That was the year that was

Today is the last day of UW's 1996-97 budget year. The official cut-off time is 4:30 p.m., says Jane Manson, director of finance: "Only goods and services received/performed as of cut-off date will be recorded as charges against the 1996-97 Fiscal Year."

It's estimated that the university will have spent $176,922,000 in the 365 days that end at 4:30 this afternoon, and received $685,000 less than that in income -- a deficit that has to be dealt with in the 1997-98 budget.

Because of the fiscal year end, some places on campus that handle goods and cash will be closed for some or all of today as the staff take inventory:

Seems I was wrong yesterday in saying that Brubakers was closed altogether this week. It's open until 3:30 each day, as is Pastry Plus, except on year-end inventory day. Also open for food and drink this week are Double U's in South Campus Hall, and the Tim Horton's outlet in the Davis Centre. Other food services cash outlets -- most of them -- reopen next week for the spring term.

Teens here for French contest

The department of French studies is holding its 24th annual French contest today, with about 200 students visiting from 60 high schools across 14 counties. They'll spend about three hours taking the competition test -- an oral interview, a dictation, reading and listening comprehension and a grammar test. Each participant spends 3 hours in the test pattern. Volunteer students, faculty and staff from the French department, along with numerous teachers from participating high schools, will conduct and mark the test.

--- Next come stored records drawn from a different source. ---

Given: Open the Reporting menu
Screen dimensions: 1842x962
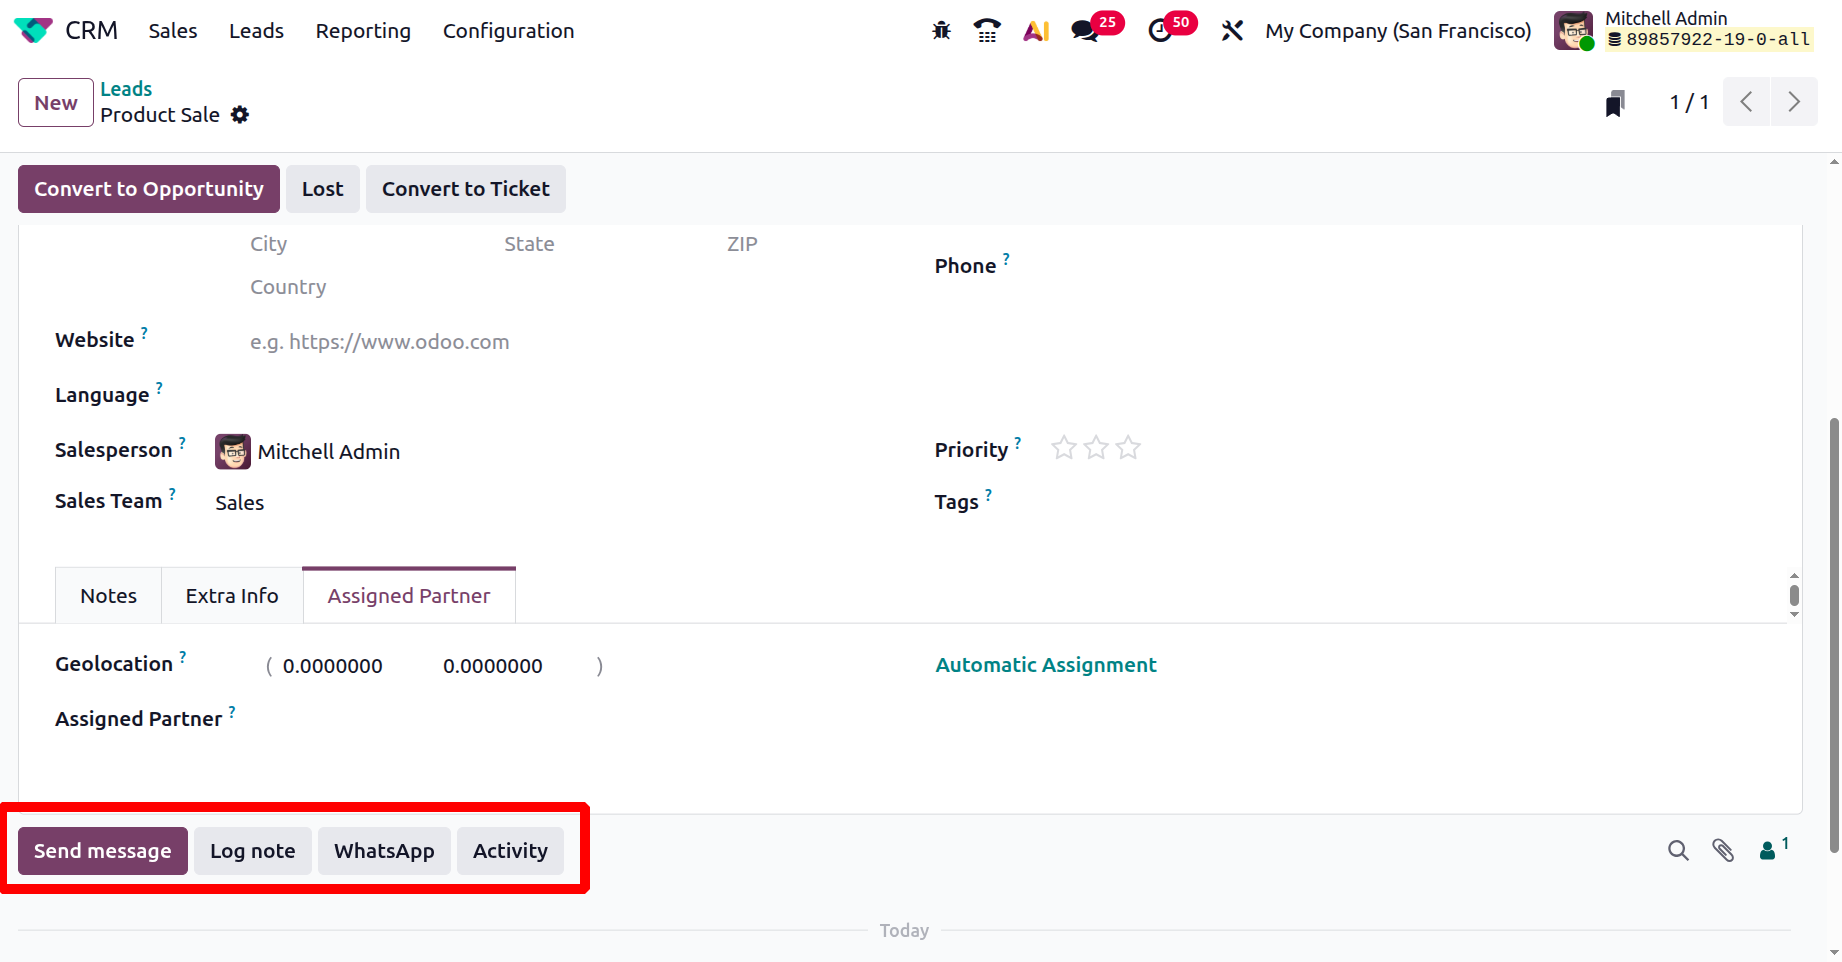Looking at the screenshot, I should (363, 31).
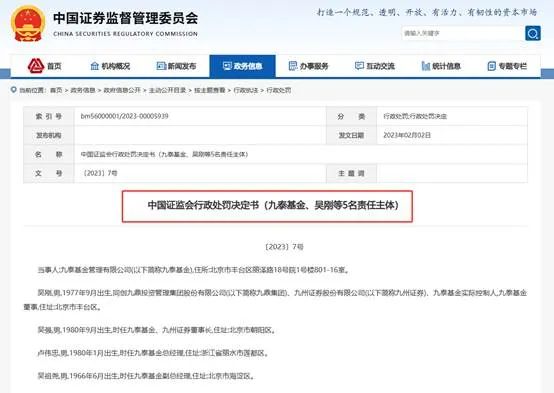Click the 专题专栏 page icon
The height and width of the screenshot is (393, 554).
pyautogui.click(x=491, y=66)
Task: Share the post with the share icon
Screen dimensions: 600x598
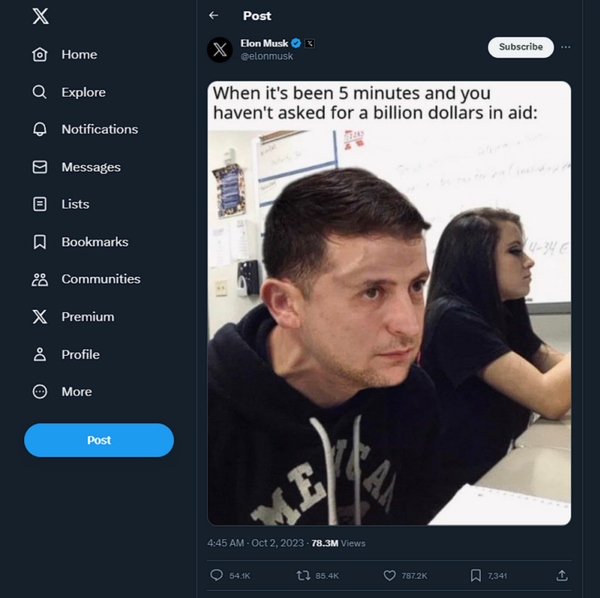Action: (x=562, y=575)
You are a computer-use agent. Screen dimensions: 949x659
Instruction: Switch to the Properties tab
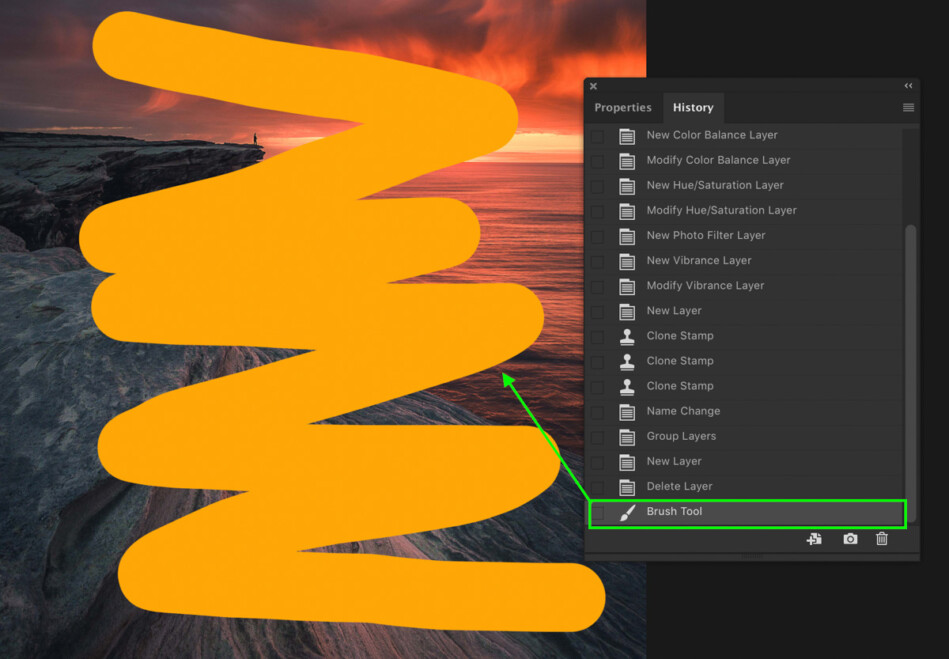623,107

The overall winner will enjoy a two-week home stay in France (valued at $900) donated by The Language Workshop of Toronto. A $1,000 donation from Meloche-Monnex Insurance Brokers will provide the round-trip airfare. Second prize is a cash award of $500. Third prize is $250. Other commercial and non-commercial sponsors have donated $100 or more each to fund these prizes as well as prizes for individual county winners, individual winners in the top one third of the participants and top schools in each county. Says Pat Aplevich, chair of the contest this year: "We are grateful to numerous high school teachers, Canadian Parents for French and other companies who have also donated to the Contest to provide approximately $5,000 worth of prizes."

Staff jobs open this week

There's no issue of the Gazette today -- look for it again next Wednesday -- so the human resources department will be circulating its weekly "Positions Available" listing in other ways. (It's available on the Web -- look in UWinfo for "Human Resources".)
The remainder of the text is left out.